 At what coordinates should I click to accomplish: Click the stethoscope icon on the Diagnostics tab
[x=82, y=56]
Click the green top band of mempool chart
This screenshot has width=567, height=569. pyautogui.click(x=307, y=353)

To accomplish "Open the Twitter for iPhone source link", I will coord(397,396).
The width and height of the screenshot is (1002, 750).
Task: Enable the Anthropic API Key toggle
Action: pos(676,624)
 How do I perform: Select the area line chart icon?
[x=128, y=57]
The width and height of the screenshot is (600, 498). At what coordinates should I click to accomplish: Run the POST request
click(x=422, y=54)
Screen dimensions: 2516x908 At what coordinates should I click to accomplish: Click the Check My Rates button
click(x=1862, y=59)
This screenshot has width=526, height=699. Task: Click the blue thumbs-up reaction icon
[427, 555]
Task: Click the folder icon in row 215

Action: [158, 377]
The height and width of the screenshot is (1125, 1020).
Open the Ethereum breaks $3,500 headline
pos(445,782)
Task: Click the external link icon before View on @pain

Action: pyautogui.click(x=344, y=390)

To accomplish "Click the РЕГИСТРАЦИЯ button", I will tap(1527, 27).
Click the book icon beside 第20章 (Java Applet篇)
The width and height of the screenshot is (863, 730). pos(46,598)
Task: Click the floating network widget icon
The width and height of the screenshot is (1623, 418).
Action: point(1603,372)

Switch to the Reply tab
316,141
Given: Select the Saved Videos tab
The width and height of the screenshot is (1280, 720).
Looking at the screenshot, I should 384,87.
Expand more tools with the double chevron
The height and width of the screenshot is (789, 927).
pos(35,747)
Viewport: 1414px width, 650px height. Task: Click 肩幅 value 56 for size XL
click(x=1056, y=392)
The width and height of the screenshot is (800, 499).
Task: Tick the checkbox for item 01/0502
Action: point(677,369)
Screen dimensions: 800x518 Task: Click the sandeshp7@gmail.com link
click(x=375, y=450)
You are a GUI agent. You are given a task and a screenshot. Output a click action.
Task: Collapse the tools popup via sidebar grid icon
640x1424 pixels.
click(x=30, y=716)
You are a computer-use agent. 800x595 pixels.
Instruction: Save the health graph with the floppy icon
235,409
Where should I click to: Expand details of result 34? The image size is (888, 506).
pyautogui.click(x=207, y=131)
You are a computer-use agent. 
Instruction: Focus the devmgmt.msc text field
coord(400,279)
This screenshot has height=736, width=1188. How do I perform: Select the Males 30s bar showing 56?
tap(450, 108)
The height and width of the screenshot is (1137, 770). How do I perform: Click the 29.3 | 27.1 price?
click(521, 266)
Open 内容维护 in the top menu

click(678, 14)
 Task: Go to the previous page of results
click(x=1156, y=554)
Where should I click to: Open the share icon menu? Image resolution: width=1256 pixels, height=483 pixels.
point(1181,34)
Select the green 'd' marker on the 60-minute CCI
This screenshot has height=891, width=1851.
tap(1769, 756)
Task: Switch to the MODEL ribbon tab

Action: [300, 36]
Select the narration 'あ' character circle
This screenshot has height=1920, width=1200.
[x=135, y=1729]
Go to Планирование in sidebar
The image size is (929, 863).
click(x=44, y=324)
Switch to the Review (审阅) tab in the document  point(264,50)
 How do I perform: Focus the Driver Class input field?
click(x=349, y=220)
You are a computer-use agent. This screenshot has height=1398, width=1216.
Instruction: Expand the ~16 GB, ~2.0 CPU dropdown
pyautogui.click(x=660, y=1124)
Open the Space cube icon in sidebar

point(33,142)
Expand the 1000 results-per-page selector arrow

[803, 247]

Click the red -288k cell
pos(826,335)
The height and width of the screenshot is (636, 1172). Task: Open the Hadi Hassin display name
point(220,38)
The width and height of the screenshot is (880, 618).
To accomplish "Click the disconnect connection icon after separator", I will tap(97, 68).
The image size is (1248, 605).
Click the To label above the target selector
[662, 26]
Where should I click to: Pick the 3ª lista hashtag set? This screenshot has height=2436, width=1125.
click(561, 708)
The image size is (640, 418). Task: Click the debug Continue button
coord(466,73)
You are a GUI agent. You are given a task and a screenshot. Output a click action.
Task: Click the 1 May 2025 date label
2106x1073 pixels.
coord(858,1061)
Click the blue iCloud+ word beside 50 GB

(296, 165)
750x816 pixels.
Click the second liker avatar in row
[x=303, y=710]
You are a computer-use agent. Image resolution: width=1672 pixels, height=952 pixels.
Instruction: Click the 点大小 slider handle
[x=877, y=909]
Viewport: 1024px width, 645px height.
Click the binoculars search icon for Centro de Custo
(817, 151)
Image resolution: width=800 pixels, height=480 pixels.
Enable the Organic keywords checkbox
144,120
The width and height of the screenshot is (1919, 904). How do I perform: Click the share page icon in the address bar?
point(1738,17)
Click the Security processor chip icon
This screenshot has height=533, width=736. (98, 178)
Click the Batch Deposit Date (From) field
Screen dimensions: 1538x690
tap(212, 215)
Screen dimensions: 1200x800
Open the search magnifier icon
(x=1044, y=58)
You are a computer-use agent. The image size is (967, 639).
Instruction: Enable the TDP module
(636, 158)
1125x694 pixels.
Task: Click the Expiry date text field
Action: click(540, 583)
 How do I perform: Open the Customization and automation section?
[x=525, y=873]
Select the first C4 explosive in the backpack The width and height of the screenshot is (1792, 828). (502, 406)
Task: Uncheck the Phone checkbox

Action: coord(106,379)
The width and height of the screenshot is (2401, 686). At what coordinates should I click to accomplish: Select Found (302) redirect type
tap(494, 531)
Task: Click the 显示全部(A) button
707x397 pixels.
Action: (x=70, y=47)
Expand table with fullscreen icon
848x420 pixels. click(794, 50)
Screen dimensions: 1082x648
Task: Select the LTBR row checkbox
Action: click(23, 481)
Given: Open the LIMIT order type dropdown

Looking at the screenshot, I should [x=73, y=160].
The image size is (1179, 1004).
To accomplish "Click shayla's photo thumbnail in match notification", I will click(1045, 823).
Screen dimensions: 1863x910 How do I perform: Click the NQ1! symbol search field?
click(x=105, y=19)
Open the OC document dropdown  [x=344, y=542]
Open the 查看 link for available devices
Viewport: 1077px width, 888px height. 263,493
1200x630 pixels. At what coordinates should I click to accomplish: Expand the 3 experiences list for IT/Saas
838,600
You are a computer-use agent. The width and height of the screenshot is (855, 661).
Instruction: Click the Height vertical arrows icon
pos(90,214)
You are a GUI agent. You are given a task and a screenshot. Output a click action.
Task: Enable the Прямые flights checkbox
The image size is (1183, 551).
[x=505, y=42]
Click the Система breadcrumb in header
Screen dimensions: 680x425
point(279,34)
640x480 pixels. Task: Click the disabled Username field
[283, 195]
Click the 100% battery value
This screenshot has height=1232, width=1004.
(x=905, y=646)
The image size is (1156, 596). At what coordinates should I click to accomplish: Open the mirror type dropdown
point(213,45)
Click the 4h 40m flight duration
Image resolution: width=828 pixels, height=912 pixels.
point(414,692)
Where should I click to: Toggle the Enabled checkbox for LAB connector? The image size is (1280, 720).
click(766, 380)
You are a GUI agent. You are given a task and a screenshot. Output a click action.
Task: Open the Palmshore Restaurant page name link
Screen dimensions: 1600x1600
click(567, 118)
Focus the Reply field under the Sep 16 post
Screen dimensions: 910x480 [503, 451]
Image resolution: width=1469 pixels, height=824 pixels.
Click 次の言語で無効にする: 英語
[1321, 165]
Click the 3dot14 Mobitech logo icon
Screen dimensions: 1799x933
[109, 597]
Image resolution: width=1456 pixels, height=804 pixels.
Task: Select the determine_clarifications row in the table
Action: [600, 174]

■ REQUIRED ACTION
Output every entry exactly as given.

■ THE ANSWER
 At what coordinates should I click to accomplish: Click the stethoscope icon on the Diagnostics tab
[x=82, y=56]
Click the green top band of mempool chart
This screenshot has width=567, height=569. pyautogui.click(x=307, y=353)

To accomplish "Open the Twitter for iPhone source link", I will coord(397,396).
The width and height of the screenshot is (1002, 750).
Task: Enable the Anthropic API Key toggle
Action: pos(676,624)
 How do I perform: Select the area line chart icon?
[x=128, y=57]
The width and height of the screenshot is (600, 498). At what coordinates should I click to accomplish: Run the POST request
click(x=422, y=54)
Screen dimensions: 2516x908 At what coordinates should I click to accomplish: Click the Check My Rates button
click(x=1862, y=59)
This screenshot has width=526, height=699. Task: Click the blue thumbs-up reaction icon
[427, 555]
Task: Click the folder icon in row 215

Action: [158, 377]
The height and width of the screenshot is (1125, 1020).
Open the Ethereum breaks $3,500 headline
pos(445,782)
Task: Click the external link icon before View on @pain

Action: pyautogui.click(x=344, y=390)

To accomplish "Click the РЕГИСТРАЦИЯ button", I will tap(1527, 27).
Click the book icon beside 第20章 (Java Applet篇)
The width and height of the screenshot is (863, 730). pos(46,598)
Task: Click the floating network widget icon
The width and height of the screenshot is (1623, 418).
Action: point(1603,372)

Switch to the Reply tab
316,141
Given: Select the Saved Videos tab
The width and height of the screenshot is (1280, 720).
Looking at the screenshot, I should 384,87.
Expand more tools with the double chevron
The height and width of the screenshot is (789, 927).
pos(35,747)
Viewport: 1414px width, 650px height. Task: Click 肩幅 value 56 for size XL
click(x=1056, y=392)
The width and height of the screenshot is (800, 499).
Task: Tick the checkbox for item 01/0502
Action: point(677,369)
Screen dimensions: 800x518 Task: Click the sandeshp7@gmail.com link
click(x=375, y=450)
You are a GUI agent. You are given a task and a screenshot. Output a click action.
Task: Collapse the tools popup via sidebar grid icon
640x1424 pixels.
click(x=30, y=716)
You are a computer-use agent. 800x595 pixels.
Instruction: Save the health graph with the floppy icon
235,409
Where should I click to: Expand details of result 34? The image size is (888, 506).
pyautogui.click(x=207, y=131)
You are a computer-use agent. 
Instruction: Focus the devmgmt.msc text field
coord(400,279)
This screenshot has height=736, width=1188. How do I perform: Select the Males 30s bar showing 56?
tap(450, 108)
The height and width of the screenshot is (1137, 770). How do I perform: Click the 29.3 | 27.1 price?
click(521, 266)
Open 内容维护 in the top menu

click(678, 14)
 Task: Go to the previous page of results
click(x=1156, y=554)
Where should I click to: Open the share icon menu? Image resolution: width=1256 pixels, height=483 pixels.
point(1181,34)
Select the green 'd' marker on the 60-minute CCI
This screenshot has height=891, width=1851.
tap(1769, 756)
Task: Switch to the MODEL ribbon tab

Action: [300, 36]
Select the narration 'あ' character circle
This screenshot has height=1920, width=1200.
[x=135, y=1729]
Go to Планирование in sidebar
The image size is (929, 863).
click(x=44, y=324)
Switch to the Review (审阅) tab in the document  point(264,50)
 How do I perform: Focus the Driver Class input field?
click(x=349, y=220)
You are a computer-use agent. This screenshot has height=1398, width=1216.
Instruction: Expand the ~16 GB, ~2.0 CPU dropdown
pyautogui.click(x=660, y=1124)
Open the Space cube icon in sidebar

point(33,142)
Expand the 1000 results-per-page selector arrow

[803, 247]

Click the red -288k cell
pos(826,335)
The height and width of the screenshot is (636, 1172). Task: Open the Hadi Hassin display name
point(220,38)
The width and height of the screenshot is (880, 618).
To accomplish "Click the disconnect connection icon after separator", I will tap(97, 68).
The image size is (1248, 605).
Click the To label above the target selector
[662, 26]
Where should I click to: Pick the 3ª lista hashtag set? This screenshot has height=2436, width=1125.
click(561, 708)
The image size is (640, 418). Task: Click the debug Continue button
coord(466,73)
You are a GUI agent. You are given a task and a screenshot. Output a click action.
Task: Click the 1 May 2025 date label
2106x1073 pixels.
coord(858,1061)
Click the blue iCloud+ word beside 50 GB

(296, 165)
750x816 pixels.
Click the second liker avatar in row
[x=303, y=710]
You are a computer-use agent. Image resolution: width=1672 pixels, height=952 pixels.
Instruction: Click the 点大小 slider handle
[x=877, y=909]
Viewport: 1024px width, 645px height.
Click the binoculars search icon for Centro de Custo
(817, 151)
Image resolution: width=800 pixels, height=480 pixels.
Enable the Organic keywords checkbox
144,120
The width and height of the screenshot is (1919, 904). How do I perform: Click the share page icon in the address bar?
point(1738,17)
Click the Security processor chip icon
This screenshot has height=533, width=736. (98, 178)
Click the Batch Deposit Date (From) field
Screen dimensions: 1538x690
tap(212, 215)
Screen dimensions: 1200x800
Open the search magnifier icon
(x=1044, y=58)
You are a computer-use agent. The image size is (967, 639).
Instruction: Enable the TDP module
(636, 158)
1125x694 pixels.
Task: Click the Expiry date text field
Action: click(540, 583)
 How do I perform: Open the Customization and automation section?
[x=525, y=873]
Select the first C4 explosive in the backpack The width and height of the screenshot is (1792, 828). (502, 406)
Task: Uncheck the Phone checkbox

Action: coord(106,379)
The width and height of the screenshot is (2401, 686). At what coordinates should I click to accomplish: Select Found (302) redirect type
tap(494, 531)
Task: Click the 显示全部(A) button
707x397 pixels.
Action: (x=70, y=47)
Expand table with fullscreen icon
848x420 pixels. click(794, 50)
Screen dimensions: 1082x648
Task: Select the LTBR row checkbox
Action: click(23, 481)
Given: Open the LIMIT order type dropdown

Looking at the screenshot, I should [x=73, y=160].
The image size is (1179, 1004).
To accomplish "Click shayla's photo thumbnail in match notification", I will click(1045, 823).
Screen dimensions: 1863x910 How do I perform: Click the NQ1! symbol search field?
click(x=105, y=19)
Open the OC document dropdown  [x=344, y=542]
Open the 查看 link for available devices
Viewport: 1077px width, 888px height. 263,493
1200x630 pixels. At what coordinates should I click to accomplish: Expand the 3 experiences list for IT/Saas
838,600
You are a computer-use agent. The width and height of the screenshot is (855, 661).
Instruction: Click the Height vertical arrows icon
pos(90,214)
You are a GUI agent. You are given a task and a screenshot. Output a click action.
Task: Enable the Прямые flights checkbox
The image size is (1183, 551).
[x=505, y=42]
Click the Система breadcrumb in header
Screen dimensions: 680x425
point(279,34)
640x480 pixels. Task: Click the disabled Username field
[283, 195]
Click the 100% battery value
This screenshot has height=1232, width=1004.
(x=905, y=646)
The image size is (1156, 596). At what coordinates should I click to accomplish: Open the mirror type dropdown
point(213,45)
Click the 4h 40m flight duration
Image resolution: width=828 pixels, height=912 pixels.
point(414,692)
Where should I click to: Toggle the Enabled checkbox for LAB connector? The image size is (1280, 720).
click(766, 380)
You are a GUI agent. You are given a task and a screenshot. Output a click action.
Task: Open the Palmshore Restaurant page name link
Screen dimensions: 1600x1600
click(567, 118)
Focus the Reply field under the Sep 16 post
Screen dimensions: 910x480 [503, 451]
Image resolution: width=1469 pixels, height=824 pixels.
Click 次の言語で無効にする: 英語
[1321, 165]
Click the 3dot14 Mobitech logo icon
Screen dimensions: 1799x933
[109, 597]
Image resolution: width=1456 pixels, height=804 pixels.
Task: Select the determine_clarifications row in the table
Action: [600, 174]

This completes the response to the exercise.